The company is pitching the Azure Data Lakes service as a means of running Hadoop and advanced analytics using Microsoft’s own Azure HDInsight, as well as Revolution-R Enterprise and other Hadoop distributions developed by Hortonworks and Cloudera.
It’s built to support “massively parallel queries” so information is discoverable in a timely fashion, and built to handly high volumes of small writes, which the company said makes the service ideal for Internet of Things applications.
“Microsoft has been on a journey for broad big data adoption with a suite of big data and advanced analytics solutions like Azure HDInsight, Azure Data Factory, Revolution R Enterprise and Azure Machine Learning. We are excited for what Azure Data Lake will bring to this ecosystem, and when our customers can run all of their analysis on exabytes of data,” Chiu explained.

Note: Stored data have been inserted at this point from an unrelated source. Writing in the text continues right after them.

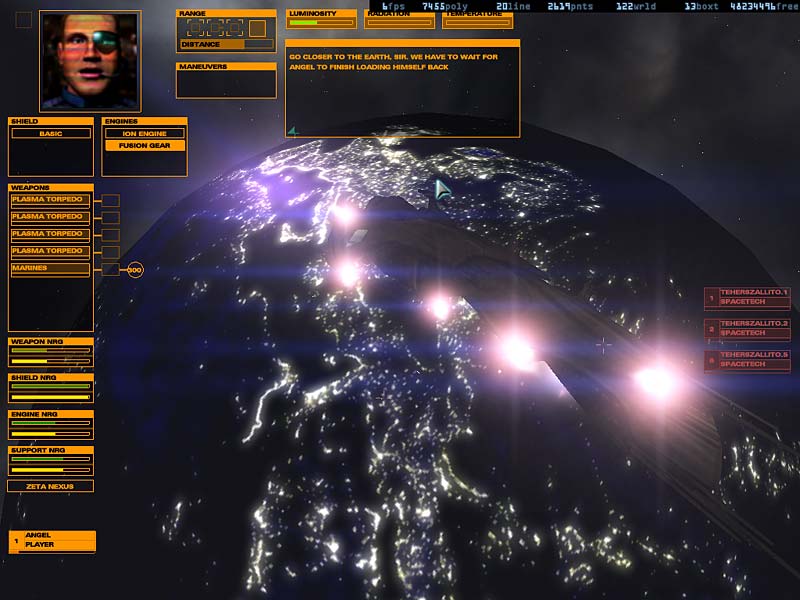
Task: Click the solid square icon in Range panel
Action: pos(257,28)
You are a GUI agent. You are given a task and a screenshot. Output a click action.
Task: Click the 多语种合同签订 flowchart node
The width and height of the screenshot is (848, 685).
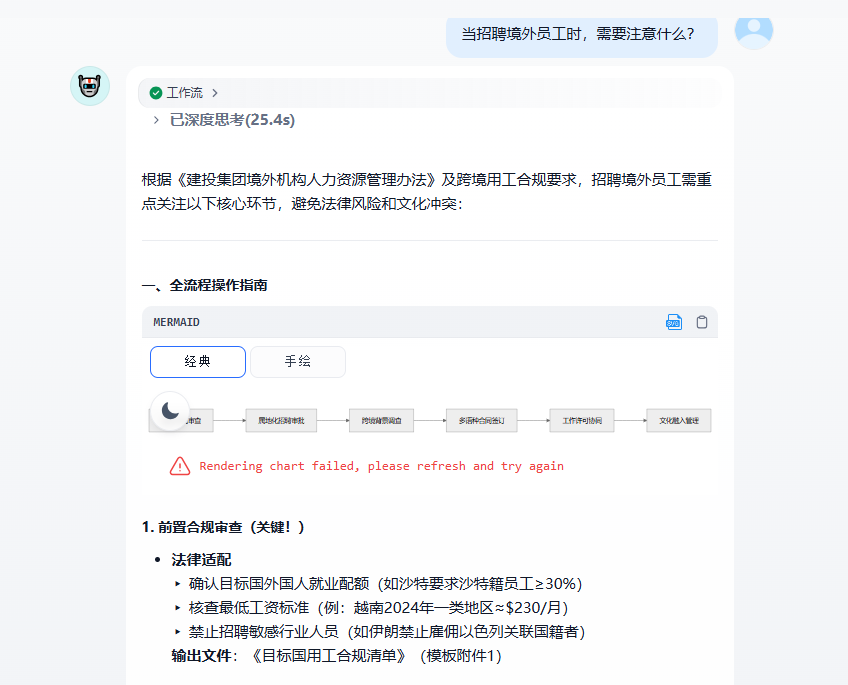pyautogui.click(x=481, y=421)
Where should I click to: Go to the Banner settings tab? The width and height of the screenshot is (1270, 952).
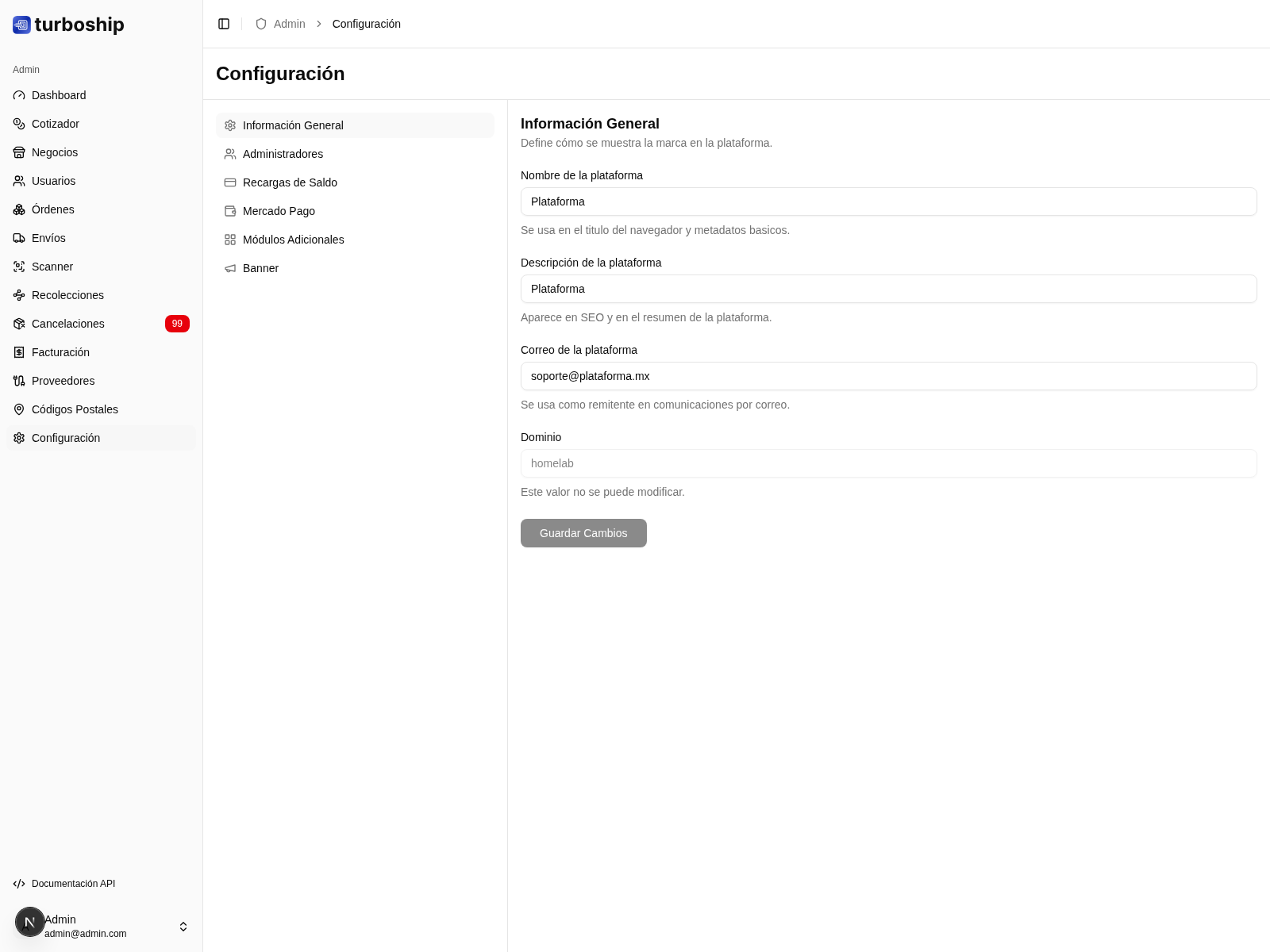pos(260,268)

Pivotal is also among a handful of vendors seriously bought into the concept of data lakes. However, although Chiu alluded to cost and performance issues associated with the data lakes approach, many enterprises aren’t yet at a stage where the variety, velocity and volume of data their systems ingest are prompting a conceptual change in how that data is being perceived, stored or curated; in a nutshell, many enterprises are still too siloed – not the least of which in how they treat data.